** LISTED ENTRIES follows **

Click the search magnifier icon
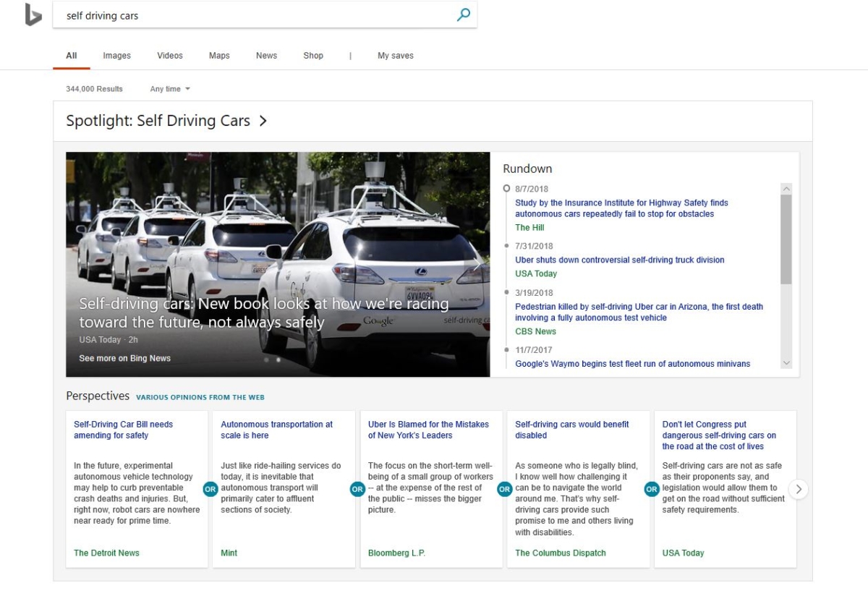 pyautogui.click(x=463, y=14)
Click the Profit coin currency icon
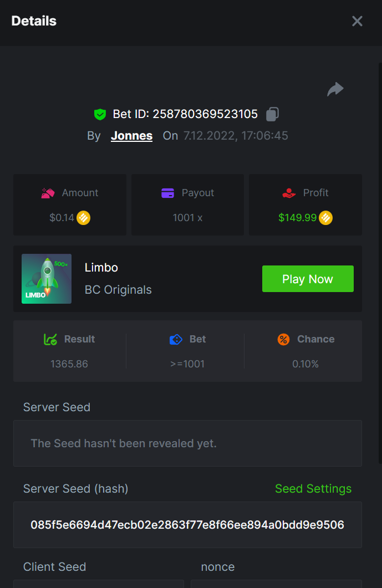382x588 pixels. pos(325,218)
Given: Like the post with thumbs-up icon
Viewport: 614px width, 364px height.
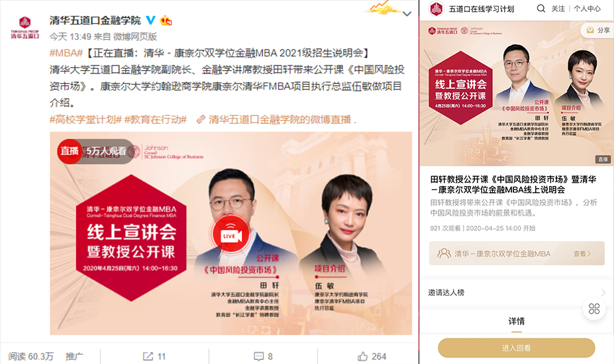Looking at the screenshot, I should 362,356.
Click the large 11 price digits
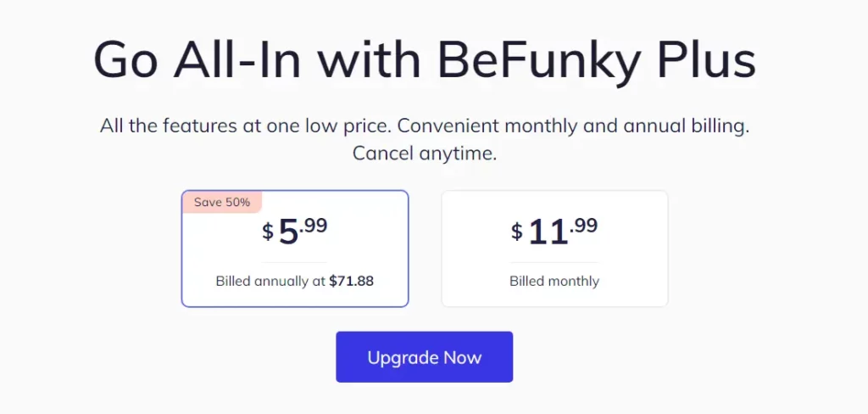 click(548, 232)
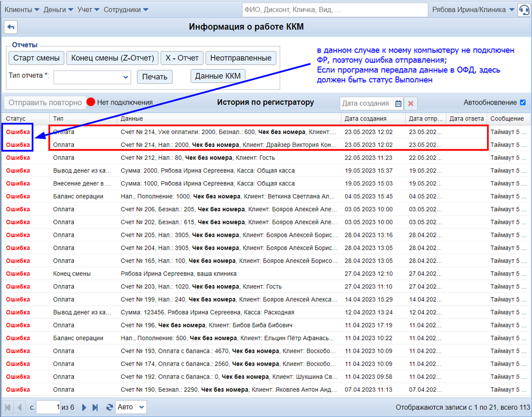532x417 pixels.
Task: Open the support headset icon
Action: coord(524,10)
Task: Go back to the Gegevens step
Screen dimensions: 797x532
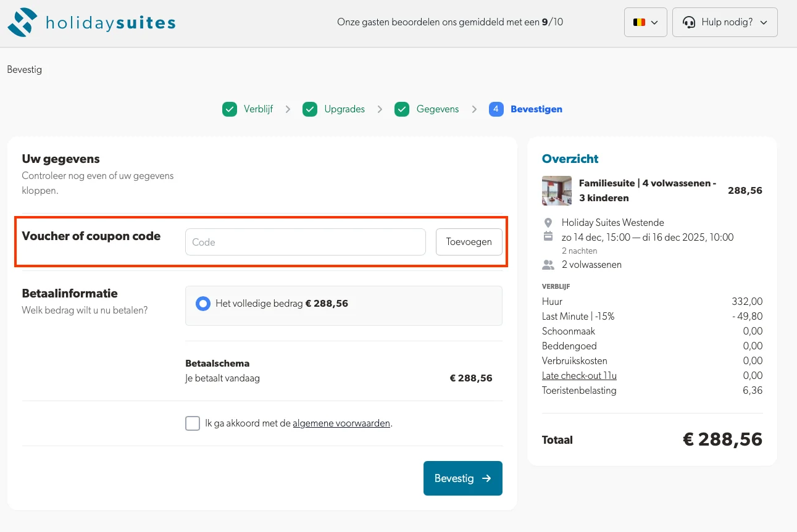Action: 437,109
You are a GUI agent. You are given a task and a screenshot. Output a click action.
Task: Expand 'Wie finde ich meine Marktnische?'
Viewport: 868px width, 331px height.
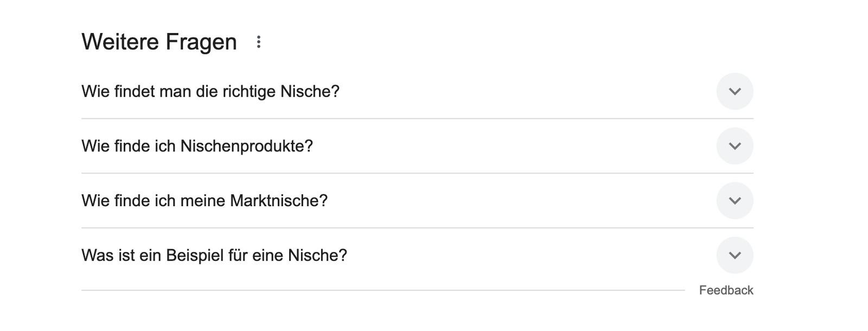tap(417, 201)
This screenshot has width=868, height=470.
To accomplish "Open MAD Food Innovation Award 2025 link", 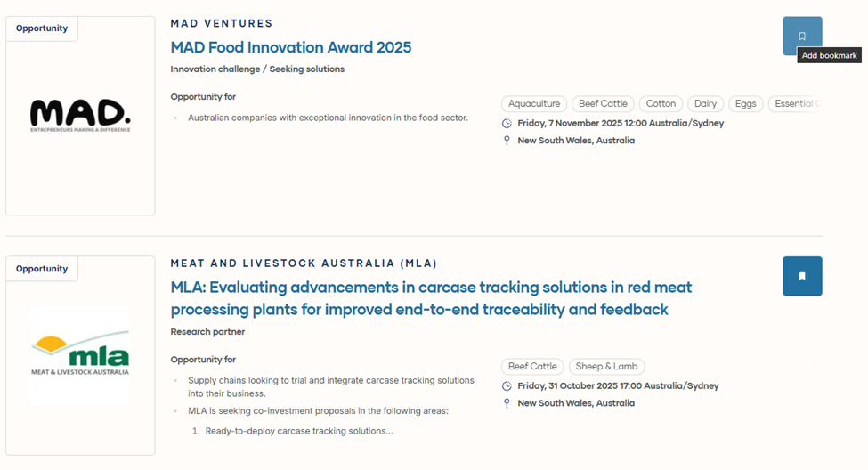I will (291, 47).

** End of LISTED ENTRIES **

▶ _WHAT YOU WILL DO_
Repeat the listing above up to and including the line with "Task: Expand 'Wie", starting from its first line. Drop any pictures.

▶ _THE COMPLETED TASK_
Click the search magnifier icon
 pyautogui.click(x=463, y=14)
Click the Profit coin currency icon
382x588 pixels. pos(325,218)
Given: Like the post with thumbs-up icon
Viewport: 614px width, 364px height.
Looking at the screenshot, I should 362,356.
Click the large 11 price digits
 click(548, 232)
532x417 pixels.
Task: Open the support headset icon
Action: coord(524,10)
Task: Go back to the Gegevens step
Screen dimensions: 797x532
Action: 437,109
You are a GUI agent. You are given a task and a screenshot. Output a click action.
Task: Expand 'Wie finde ich meine Marktnische?'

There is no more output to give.